## Job 1
List every calendar date (a year, a day and month, or both) that appears in the Slater passage below.

─── Extract

Four years later, in 1782, his father died after a fall from a cart while harvesting hay and, shortly afterwards, Samuel became indentured as an apprentice.[1] There is no record of his family sponsoring him by way of a fee which would be customary in those days. It would seem then that Samuel had created an impression, and Strutt was looking for good workers for the new mill he was opening at Milford, Derbyshire (recorded in his indentures as New Mills in the parish of Duffield). [1]
As his twenty first birthday approached and his apprenticeship neared its end, he began to consider his prospects. The cotton industry in England was by then well developed and scope for expansion was limited. While he no doubt could have gained a senior position anywhere in the country, he still have been an employee and the chances of starting his own company were slim.
At this point, the desperate American textile industry was offering bounties of $100 to people with British technological knowledge. These had been offered because all attempts to obtain English models, by purchase or smuggling, had failed."For which man will bring us English models, will be given monetary funds for his reward."
Slater would be well aware of the espionage activities of agents from various countries, including America. The threat to British interests was such that anyone exporting plans or parts, or craftsmen attempting to leave the country, would be charged with treason. Thus he had to rely on his memory and, with his indentures fastened around his body, he departed for London on 1 September 1789, leaving there on 13 September.
He arrived in New York sixty-six days later, taking lodgings at 37, Golden Hill, and finding employment in a local cotton-spinning workshop. It confirmed to him that American spinning was still very much a cottage industry and that his knowledge was a valuable commodity.

──────
─── Material

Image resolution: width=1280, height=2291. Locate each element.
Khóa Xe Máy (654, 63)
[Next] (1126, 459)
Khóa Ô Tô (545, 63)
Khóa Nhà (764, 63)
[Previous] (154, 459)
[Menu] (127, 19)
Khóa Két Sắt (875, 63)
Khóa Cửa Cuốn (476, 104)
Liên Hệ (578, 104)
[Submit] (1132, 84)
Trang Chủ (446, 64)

──────

## Job 2
Count the lines of the records above that contain the string "Khóa", treating case as significant.

## Worked solution 1
1782
1 September 1789
13 September

## Worked solution 2
5